If your job does not use the system openmpi, or does not use MPI, then any desired core binding will need to be set up with whatever mechanism the software uses. Otherwise, there will be no core binding. Again, that may not be a major issue. If your job does not work well with HT then run on a number of cores equal to half of the number of slots requested and the OS scheduler will minimize contention.
new SGE utilities
While SoGE is very similar to previous versions of SGE there are some new utilities that people may find of interest. There are manual pages for each of these.
qstatus: Reformats output of qstat and can calculate job statistics.
dead-nodes: This will tell you what nodes are not physically participating in the cluster.
idle-nodes: This will tell you what nodes do not have any activity on them.
busy-nodes: This will tell you what nodes are running jobs.

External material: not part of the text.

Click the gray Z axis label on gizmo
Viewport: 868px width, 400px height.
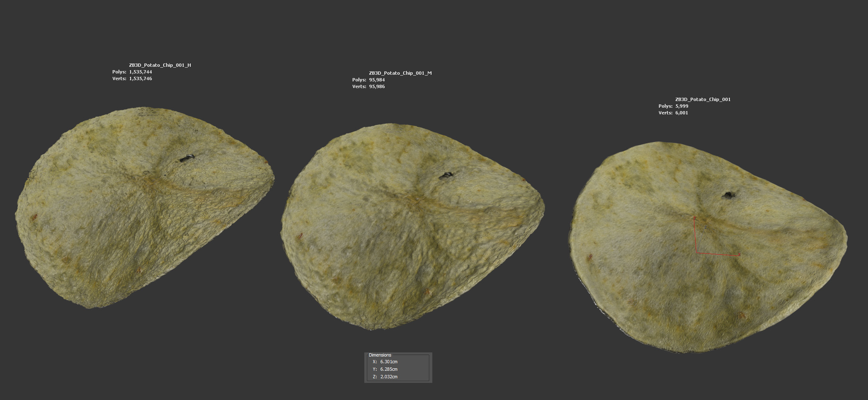coord(706,228)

nodes-in-job: This is probably the most useful. Given a job ID it will list the nodes that are in use for that particular job.
SSH to compute nodes
On previous UI HPC systems it was possible to briefly ssh to any compute node, before getting booted from that node if a registered job was not found. This was sufficient to run an ssh command, for instance, on any node. This is not the case for Argon. SSH connections to compute nodes will only be allowed if you have a registered job on that host. Of course, qlogin sessions will allow you to login to a node directly as well. Again, if you have a job running on a node you can ssh to that node in order to check status, etc. You can find the nodes of a job with the nodes-in-job
command mentioned above. We ask that you not do more than observe things while logged into the node as it may have shared jobs on it.